Em 03/06/2015 foi publicada sentença em sede de mandado de segurança pela 1ª Vara Federal da Subseção de Varginha (MG) concedendo a segurança para uma corretora de seguros de Varginha para que recolha COFINS com alíquota reduzida de 4% para 3%.

 

A ação impetrada pelo escritório João Carlos de Paiva Advogados Associados teve como premissa o entendimento equivocado da Receita Federal do Brasil que equiparava as corretoras de seguros como entidades financeiras e operadoras de seguro, acarretando, assim, na majoração da alíquota de COFINS de 3% para 4% sobre o faturamento.

 

Ocorre que todas as sociedades previstas no § 1º do art. 22 da Lei nº 8.212/91 são instituições financeiras, ou a elas equiparadas.

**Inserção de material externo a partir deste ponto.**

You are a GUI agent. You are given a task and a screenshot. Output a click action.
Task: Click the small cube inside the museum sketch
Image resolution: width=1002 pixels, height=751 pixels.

Já a corretagem de seguros, disciplinada pelo Decreto-Lei 73/1966, é uma atividade de intermediação de negócios. A sociedade age em nome próprio, com o objetivo de vender contratos de seguro entre as seguradoras e terceiros. Não há como confundir corretora de seguros com instituição financeira ou equivalente.

 

Desta forma, ao analisar a questão, o Juiz Federal utilizou para fundamentar sua decisão recente julgado do STJ que determinou a redução das alíquotas de COFINS de 4% para 3% em relação às corretoras de seguros.

 

Esta recente decisão trata-se de um grande precedente para as demais corretoras de seguros da região que devem buscar junto ao Poder Judiciário a restituição dos valores indevidamente recolhidos a título de COFINS com a alíquota majorada, valores estes recolhidos indevidamente nos últimos 5 (cinco) anos, tendo em vista o entendimento do STJ sobre a matéria e agora acompanhado pelo entendimento da Justiça Federal de Varginha.